Decision Date02 September 1982
Docket NumberNo. 61194,61194
PartiesGerald STANG, Petitioner, v. STATE of Florida, Respondent.
CourtFlorida Supreme Court

Richard L. Jorandby, Public Defender and Ellen Morris, Asst. Public Defender, Fifteenth Judicial Circuit, West Palm Beach, for petitioner.

Jim Smith, Atty. Gen. and Laura R. Morrison and Sharon Lee Stedman, Asst. Attys. Gen., West Palm Beach, for respondent.

PER CURIAM.

We review the decision of the District Court of Appeal, Fourth District, in Stang v. State, 403 So.2d 542 (Fla. 4th DCA 1981), wherein the district court has certified, as a question of great public importance, whether this Court's recent decision in Hoffman v. State, 397 So.2d 288 (Fla.1981), qualifies dicta from our earlier decision in State v. Beamon, 298 So.2d 376 (Fla.1974), cert. denied, 419 U.S. 1124, 95 S.Ct. 809, 42 L.Ed.2d 824 (1975). In Hoffman, we held that, even after jeopardy attaches, the State is permitted to amend a statement of particulars to correct a discrepancy as to the date of the offense. Earlier, in Beamon, in dicta we stated that the State may not remedy an erroneous date specified in the statement of particulars, if there is an objection, by amending it to conform to the evidence adduced after presentation of evidence. We hold that Hoffman does qualify Beamon. Applying the standard of prejudice announced in Hoffman, we further hold that the unique facts of this case demonstrate prejudice to the defendant. Therefore, we quash the decision of the district court holding that Stang was not prejudiced.

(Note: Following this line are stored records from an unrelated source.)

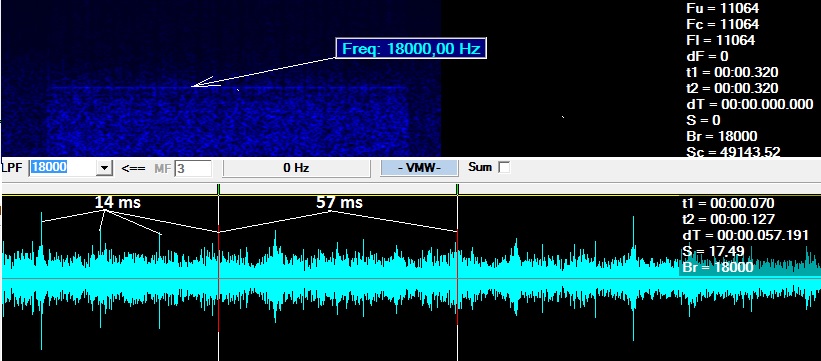Click the LPF label beside the dropdown
The height and width of the screenshot is (361, 821).
coord(12,168)
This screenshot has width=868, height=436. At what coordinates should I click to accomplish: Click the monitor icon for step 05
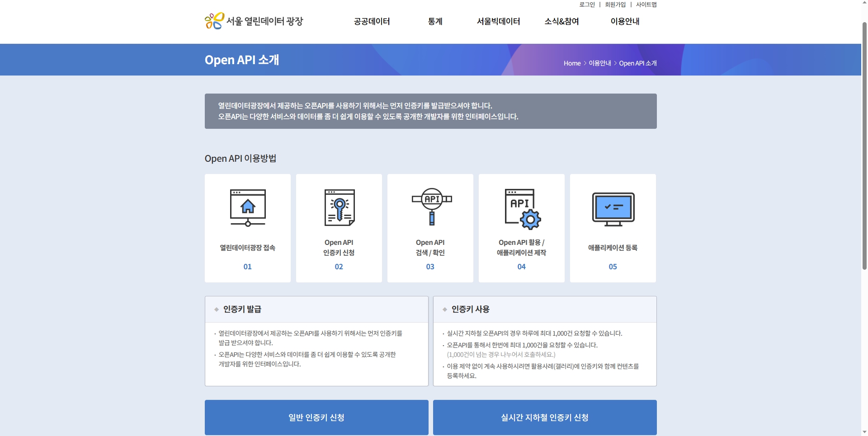pos(613,209)
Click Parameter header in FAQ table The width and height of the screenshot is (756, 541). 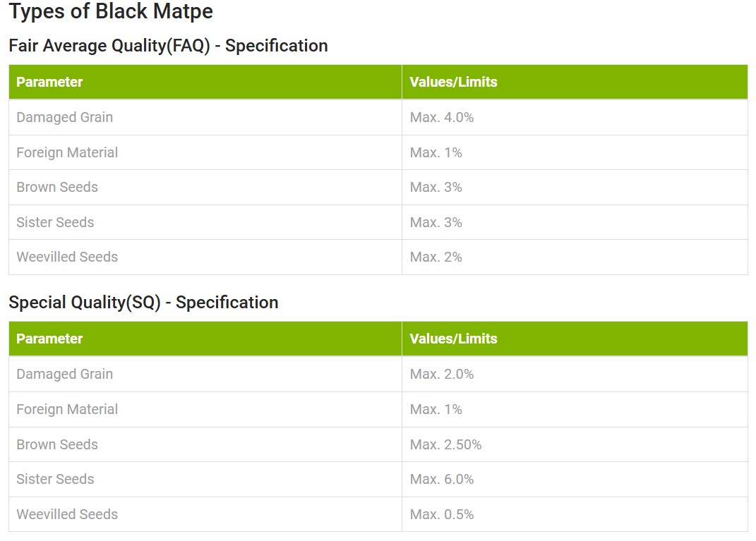(x=49, y=82)
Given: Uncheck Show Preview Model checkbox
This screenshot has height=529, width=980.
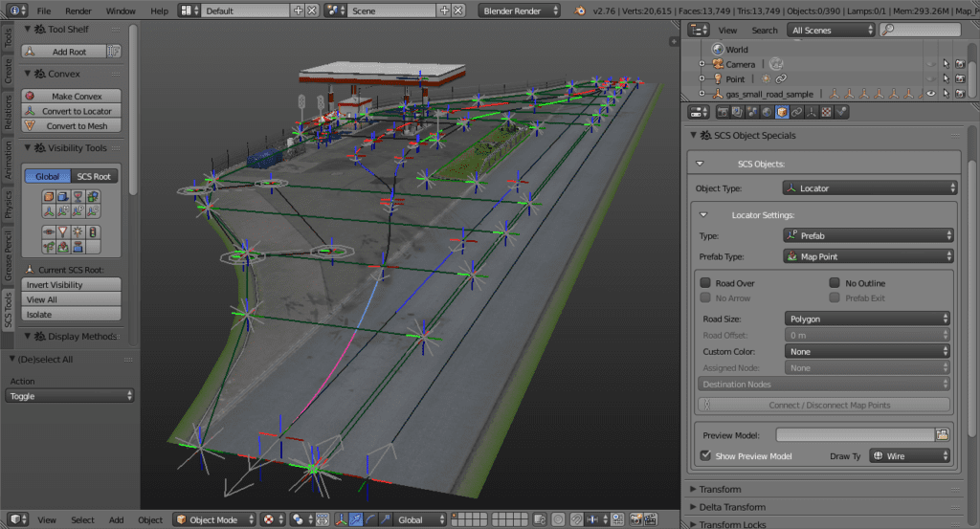Looking at the screenshot, I should click(706, 456).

Stang was charged with two counts of forgery. In a statement of particulars filed in July, 1979, the State specified that both offenses occurred between the hours of 1 and 7 p.m. on April 27, 1979.

In his opening statement at trial, Stang's counsel told the jury that the State would be unable to prove beyond a reasonable doubt that the alleged crimes took place on April 27, 1979. He argued that the evidence would show that the checks had been issued one week earlier and that the defense would put on testimony to show that the incident could not have occurred on the date specified in the information and bill of particulars.

After four State witnesses had testified at trial, the State realized that the date in the charging documents was incorrect and moved to change the date in the statement of particulars to April 20, 1979. Over Stang's objection that his sole defense hinged on the State's inability to prove the proper date, the trial court granted the motion and suggested that Stang recall all of the witnesses who had already testified and permitted Stang to make an amended opening statement to the jury if he so desired. Stang thereupon requested that two witnesses be recalled for purposes of cross-examination. He did not, however, choose to amend his opening statement. Subsequently, Stang's taped confession was played to the jury, and he was found guilty as charged.

The Fourth District affirmed the convictions. While acknowledging dicta of this Court's decision in State v. Beamon, the district court's majority relied upon Hoffman v. State and characterized Stang's trial as "fair" in view of the trial court's willingness to allow the petitioner to restart the proceedings following the amendment to the statement of particulars. Judge Anstead dissented, focusing upon the prejudicial nature of the granting of the amendment and stating that he could not imagine any greater prejudice than forcing the defendant to go back out and face the same jury stripped of the only defense he has claimed at trial.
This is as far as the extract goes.